“You know you are getting old when the candles on your birthday cake start to cost more than the cake itself.”
― Unknown
"Life expectancy would grow by leaps and bounds if green vegetables smelled as good as bacon."
— Doug Larson
“You only live once… Lick the bowl!”
― Unknown
"The only way to keep your health is to eat what you don't want, drink what you don't like, and do what you'd rather not."
— Mark Twain
“Another day, another 13,000 calories.”
— Andy Lassner
"Anything is good if it's made of chocolate."
— Jo Brand
"If more of us valued food and cheer and song above hoarded gold, it would be a merrier world."
– J.R.R. Tolkien
“I bought a calming tea but the smell and taste is making me nervous.”
― Unknown
“Being a beaver is nice, if you’re hungry you just eat a piece of your home.”
― Unknown
"After a good dinner, one can forgive anybody, even one's own relations."
— Oscar Wilde
"Never trust a skinny cook."
– Iain Hewitson
“Who knew that the hardest part of being an adult is figuring out what to cook for dinner every single night for the rest of your life.”
― Unknown
"Watermelon - it's a good fruit. You eat, you drink, you wash your face."
— Enrico Caruso
"I am not a glutton – I am an explorer of food."
– Erma Bombeck
"Life is too short for self-hatred and celery sticks."
– Marilyn Wann
"Cauliflower is nothing but cabbage with a college education."
— Mark Twain
"I always cook with wine. Sometimes I even add it to the food."
— W.C. Fields
"Wait. Why am I thinking about Krispy Kremes? We're supposed to be exercising."
— Meg Cabot
"Without ice cream, there would be darkness and chaos."
– Don Kardong
"Snack time heals all wounds."
— Bridger Winegar
“I have a passion for not cooking.”
― Unknown
“If you know how many cupcakes I’m holding behind my back I’ll give you both of them.”
― Unknown
"My doctor told me to stop having intimate dinners for four.

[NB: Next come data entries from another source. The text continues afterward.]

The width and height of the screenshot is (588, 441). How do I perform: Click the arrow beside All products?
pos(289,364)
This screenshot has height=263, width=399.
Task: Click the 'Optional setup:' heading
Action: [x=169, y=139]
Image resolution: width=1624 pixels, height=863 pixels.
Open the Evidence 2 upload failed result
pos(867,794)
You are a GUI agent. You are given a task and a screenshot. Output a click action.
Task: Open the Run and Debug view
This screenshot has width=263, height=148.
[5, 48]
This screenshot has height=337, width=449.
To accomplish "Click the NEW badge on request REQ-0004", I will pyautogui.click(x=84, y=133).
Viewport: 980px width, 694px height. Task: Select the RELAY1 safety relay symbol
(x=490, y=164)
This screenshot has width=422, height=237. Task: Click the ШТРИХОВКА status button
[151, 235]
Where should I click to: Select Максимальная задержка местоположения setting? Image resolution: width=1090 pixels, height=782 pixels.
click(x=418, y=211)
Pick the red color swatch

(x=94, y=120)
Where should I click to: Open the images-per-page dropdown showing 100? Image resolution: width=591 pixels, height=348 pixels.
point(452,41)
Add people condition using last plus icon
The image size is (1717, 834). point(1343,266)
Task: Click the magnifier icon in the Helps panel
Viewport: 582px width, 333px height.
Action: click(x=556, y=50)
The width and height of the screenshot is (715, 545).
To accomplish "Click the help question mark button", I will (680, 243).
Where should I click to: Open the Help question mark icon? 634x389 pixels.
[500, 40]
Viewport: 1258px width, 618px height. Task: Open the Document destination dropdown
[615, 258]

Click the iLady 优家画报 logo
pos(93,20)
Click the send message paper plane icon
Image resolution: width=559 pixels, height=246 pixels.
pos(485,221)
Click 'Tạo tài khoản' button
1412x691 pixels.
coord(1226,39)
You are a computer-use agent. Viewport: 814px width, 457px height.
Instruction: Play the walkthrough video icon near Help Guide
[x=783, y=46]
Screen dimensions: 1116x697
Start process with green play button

Unless there are three other people."
— Orson Welles
“Nutrition labels should include a “What if I ate the whole thing” section.”
― Unknown
"There's no better feeling in the world than a warm pizza box on your lap."
— Kevin James
"A fruit is a vegetable with looks and money. Plus, if you let fruit rot, it turns into wine, something Brussels sprouts never do."
– P. J. O’Rourke
“I eat cake every day because somewhere out there it’s someone’s birthday and I like to celebrate.”
― Unknown
“How do I like my eggs? In a cake.”
― Unknown
"Never eat more than you can lift."
— Miss Piggy
“You can’t make everyone happy. You’re not pizza.”
― Unknown
"I'm not sure how the average American would differentiate National Dessert Day from any other day."
– Andy Borowitz
“When life hands you lemons, give them back. You deserve chocolate.”
― Unknown
“I thought I’d become an actress, but then I realized I eat too much.”
― Chelsea Handler
“My wife dresses to kill. She cooks the same way.”
― Henny Youngman
“My mind says ‘abs’ but my heart says ‘cheese fries’.”
― Unknown
“Pizza is like the entire food pyramid!”
― Madeline Oles
"I just want someone to look at me the way I look at food."
— Unknown
"All you need is love. But a little chocolate now and then doesn’t hurt."
— Charles M. Shulz
“I didn’t get this physique by not eating tacos.”
― Jon Tester
“Don’t believe everything fortune cookies tell you. Just because they’re sweet doesn’t mean they’re right.”
― Unknown
"I've been on a diet for two weeks and all I've lost is two weeks."
— Totie Fields
“Anyone who says that money cannot buy happiness has clearly never spent their money on pizza.”
― Andrew W.K.
"I was a vegetarian until I started leaning toward the sunlight."
– Rita Rudner
“Love means never having to say “Should we get dessert?”
― Unknown
“I want to tell you about the "sausage principle." The theory says, "If you love something, never try to find out how it is done."”
― Unknown
"If we shake out all of the crumbs from all of the keyboards in the world, we can end world hunger."
— Matthew Dolkart
"I don't share blame. I don't share credit. And I don't share desserts"
– Beverly Sills
“Diet day #1: All the unhealthy food has been removed from the house. It was delicious.”
― Unknown
"Americans will eat garbage provided you sprinkle it liberally with ketchup."
— Henry James
"I would like to find a stew that will give me heartburn immediately, instead of at three o'clock in the morning."